CSV File parse help in Perl

lodey · March 29, 2008, 8:06am

Folks,

I have a bit of an issue trying to obtain some data from a csv file using PERL. I can sort the file and remove any duplicates leaving only 4 or 5 rows containing data. My problem is that the data contained in the original file contains a lot more columns and when I try ro run this script it finds that all the data is unique.
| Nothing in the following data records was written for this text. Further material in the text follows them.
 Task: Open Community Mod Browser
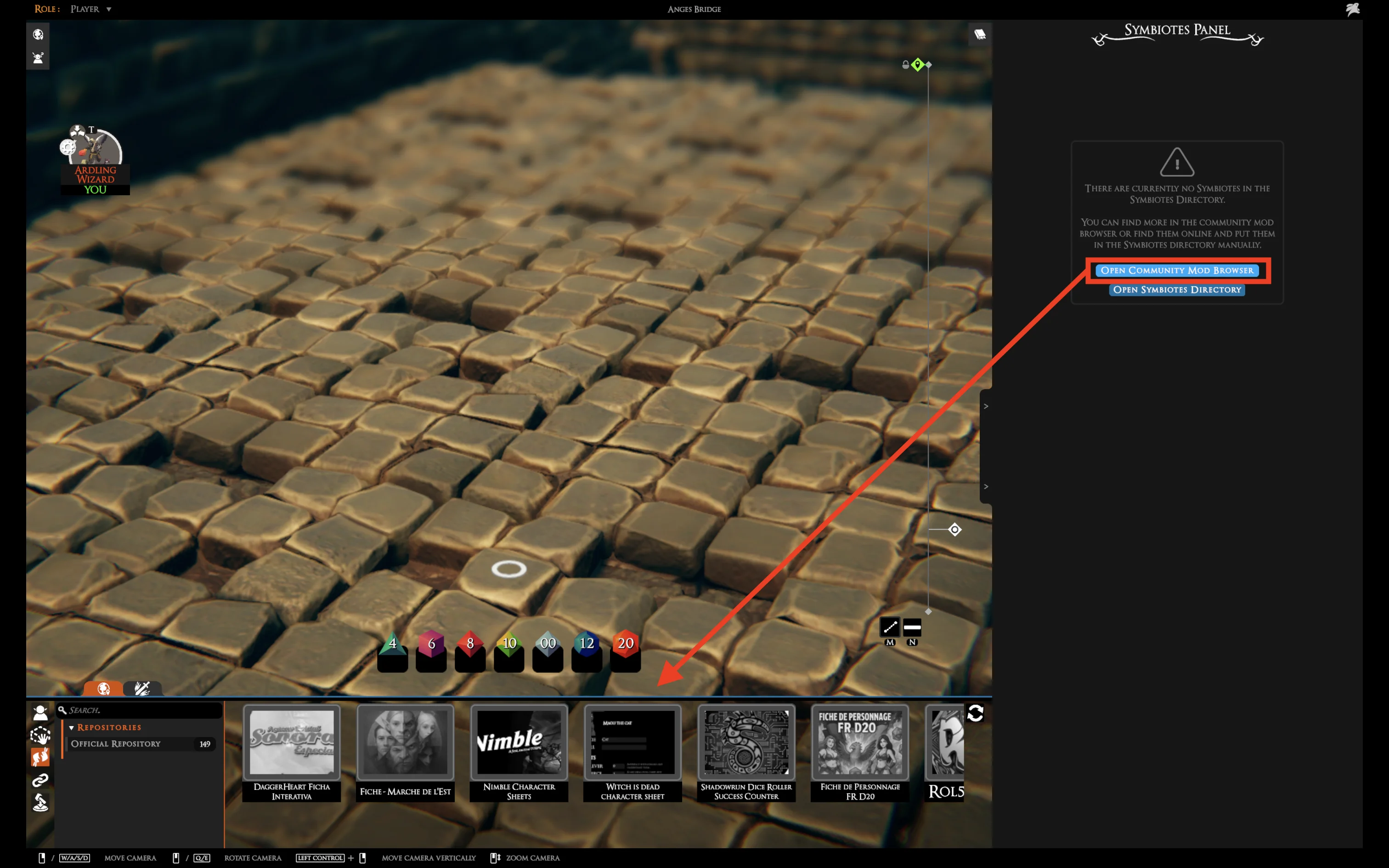[x=1177, y=271]
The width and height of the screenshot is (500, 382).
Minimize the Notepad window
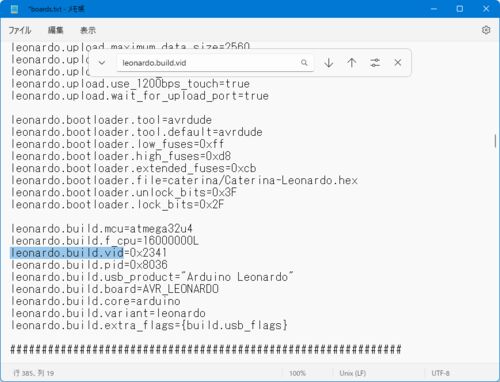point(434,9)
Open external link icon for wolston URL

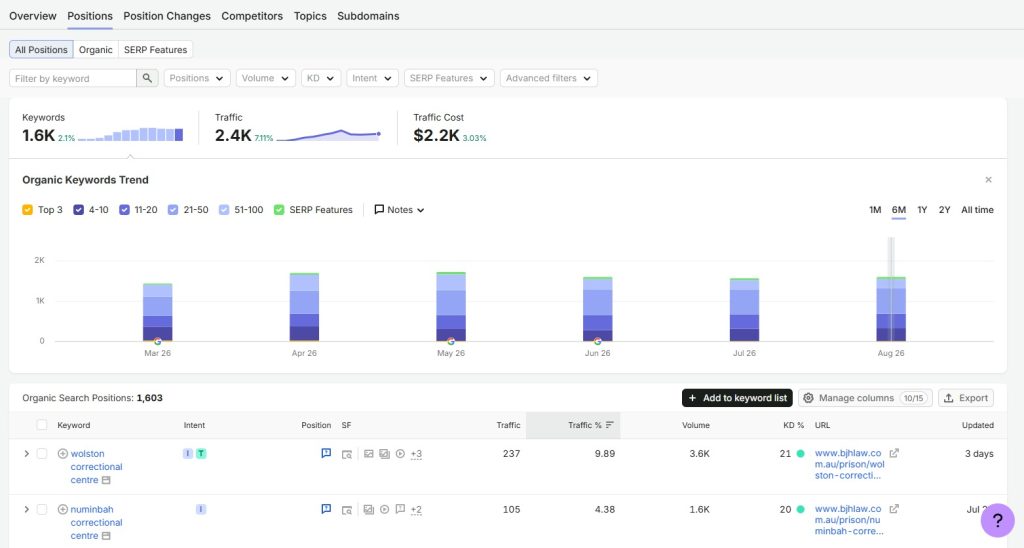894,453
I have the following fields within the orignal file:
PROGRAM ID,OP,PROBE_CARD ,DEVREVSTEP,TEST_START,TESTER_ID

The data which I need to obtain and sort is within the op,probecard and tester_id fields.

How can I go about this?

The code that I use after manually deleting the fields that i do not require is as follows:

#!/usr/bin/perl -w
use strict;
my $csvfile = 'probecards.csv';
my $newfile = 'sorted.csv';
my $fieldnames = 1;
open (IN, "<$csvfile")  or die "Couldn't open input CSV file: $!";
open (OUT, ">$newfile") or die "Couldn't open output file: $!";
my $header;
$header = <IN> if $fieldnames;
my @data = sort <IN>;
print OUT $header;
my $n = 0;
my $lastline = '';
foreach my $currentline (@data) {
  next if $currentline eq $lastline;
  print OUT $currentline;
  $lastline = $currentline;
  $n++;
}
close IN; close OUT;
print "Processing complete. In = " . scalar @data . " records, Out = $n records\n";

Sample CSV File:


Original File:

PROGRAM	ID	OP	PROBE_CARD	DEVREVSTEP	TEST_START	TESTER_ID
12630M196	139	2660	S25E3N36	88BCRA	16/03/2008 12:05	IN01
12630M196	1	2660	S25E3N36	88BLBHD	16/03/2008 13:04	IN04
12630M196	508	2660	S25E3N36	88BCRA	16/03/2008 13:41	IN01
12630M196	437	2660	S25E3N36	88CLNHC	16/03/2008 14:18	IN01
12630M196	465	2660	S25E3N36	88BCRA	16/03/2008 15:34	IN02
12630M196	27	2660	S25E3N36	88BCRA	16/03/2008 18:00	IN01
12630M196	18	2660	S25E3N36	88BCRA	16/03/2008 19:03	IN03


Output:

OPERATION PROBE_CARD_ID	TESTER_ID
2660	S25E3N21	IN04
2660	S25E3N27	IN02
2660	S25E3N36	IN01
2660	S25E3N39	IN03
2660	S25E3N40	IN04

Any pointers on how I could go about this would be greatly appreciated..

Rgds

Colin

era · March 29, 2008, 8:23am

That's not a CSV file, it means literally comma-separated values. Traditionally CVS also uses optional double quotes around the values, and then, depending on which wicked version of Excel it's supposed to be incompatible with, more or less insane conventions for values with double quotes in them. Newlines inside a field are also sometimes permitted in CSV.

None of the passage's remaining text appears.